Data for the task:
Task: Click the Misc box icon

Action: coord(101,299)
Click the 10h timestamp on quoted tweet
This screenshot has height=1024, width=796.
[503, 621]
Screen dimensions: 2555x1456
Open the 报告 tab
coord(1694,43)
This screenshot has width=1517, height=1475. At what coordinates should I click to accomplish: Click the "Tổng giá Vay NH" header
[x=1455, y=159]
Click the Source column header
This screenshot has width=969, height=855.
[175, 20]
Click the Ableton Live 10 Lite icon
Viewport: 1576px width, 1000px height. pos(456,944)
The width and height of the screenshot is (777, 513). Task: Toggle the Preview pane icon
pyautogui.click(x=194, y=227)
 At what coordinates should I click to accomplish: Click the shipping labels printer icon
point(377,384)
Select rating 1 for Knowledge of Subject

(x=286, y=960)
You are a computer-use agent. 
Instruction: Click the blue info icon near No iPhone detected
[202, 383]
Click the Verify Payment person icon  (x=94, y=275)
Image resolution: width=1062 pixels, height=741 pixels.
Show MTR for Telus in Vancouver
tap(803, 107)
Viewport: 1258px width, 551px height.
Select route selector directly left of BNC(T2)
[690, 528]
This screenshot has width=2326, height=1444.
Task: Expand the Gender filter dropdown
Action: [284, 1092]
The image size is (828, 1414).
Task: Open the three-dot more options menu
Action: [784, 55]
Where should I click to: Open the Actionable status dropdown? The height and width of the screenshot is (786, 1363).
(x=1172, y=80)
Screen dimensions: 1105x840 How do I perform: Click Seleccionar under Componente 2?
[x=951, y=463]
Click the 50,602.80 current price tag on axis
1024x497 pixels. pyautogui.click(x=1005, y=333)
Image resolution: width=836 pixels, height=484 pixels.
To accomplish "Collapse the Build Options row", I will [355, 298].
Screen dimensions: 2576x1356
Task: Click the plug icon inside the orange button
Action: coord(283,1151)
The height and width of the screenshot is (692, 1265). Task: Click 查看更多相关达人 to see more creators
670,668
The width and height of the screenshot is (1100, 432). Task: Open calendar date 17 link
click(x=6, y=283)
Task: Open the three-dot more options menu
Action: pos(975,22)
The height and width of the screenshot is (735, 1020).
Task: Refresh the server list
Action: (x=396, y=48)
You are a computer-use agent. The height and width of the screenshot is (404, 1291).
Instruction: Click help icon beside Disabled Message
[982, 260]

Task statement: Rewrite all of the material above, swapping every occurrence of "header" for "column title" and leaving everything else unchanged.

Task output:
Task: Click the Misc box icon

Action: coord(101,299)
Click the 10h timestamp on quoted tweet
This screenshot has height=1024, width=796.
[503, 621]
Screen dimensions: 2555x1456
Open the 报告 tab
coord(1694,43)
This screenshot has width=1517, height=1475. At what coordinates should I click to accomplish: Click the "Tổng giá Vay NH" column title
[x=1455, y=159]
Click the Source column column title
This screenshot has width=969, height=855.
[175, 20]
Click the Ableton Live 10 Lite icon
Viewport: 1576px width, 1000px height. pos(456,944)
The width and height of the screenshot is (777, 513). Task: Toggle the Preview pane icon
pyautogui.click(x=194, y=227)
 At what coordinates should I click to accomplish: Click the shipping labels printer icon
point(377,384)
Select rating 1 for Knowledge of Subject

(x=286, y=960)
You are a computer-use agent. 
Instruction: Click the blue info icon near No iPhone detected
[202, 383]
Click the Verify Payment person icon  (x=94, y=275)
Image resolution: width=1062 pixels, height=741 pixels.
Show MTR for Telus in Vancouver
tap(803, 107)
Viewport: 1258px width, 551px height.
Select route selector directly left of BNC(T2)
[690, 528]
This screenshot has width=2326, height=1444.
Task: Expand the Gender filter dropdown
Action: [284, 1092]
The image size is (828, 1414).
Task: Open the three-dot more options menu
Action: [784, 55]
Where should I click to: Open the Actionable status dropdown? The height and width of the screenshot is (786, 1363).
(x=1172, y=80)
Screen dimensions: 1105x840 How do I perform: Click Seleccionar under Componente 2?
[x=951, y=463]
Click the 50,602.80 current price tag on axis
1024x497 pixels. pyautogui.click(x=1005, y=333)
Image resolution: width=836 pixels, height=484 pixels.
To accomplish "Collapse the Build Options row", I will [355, 298].
Screen dimensions: 2576x1356
Task: Click the plug icon inside the orange button
Action: coord(283,1151)
The height and width of the screenshot is (692, 1265). Task: Click 查看更多相关达人 to see more creators
670,668
The width and height of the screenshot is (1100, 432). Task: Open calendar date 17 link
click(x=6, y=283)
Task: Open the three-dot more options menu
Action: pos(975,22)
The height and width of the screenshot is (735, 1020).
Task: Refresh the server list
Action: (x=396, y=48)
You are a computer-use agent. The height and width of the screenshot is (404, 1291).
Instruction: Click help icon beside Disabled Message
[982, 260]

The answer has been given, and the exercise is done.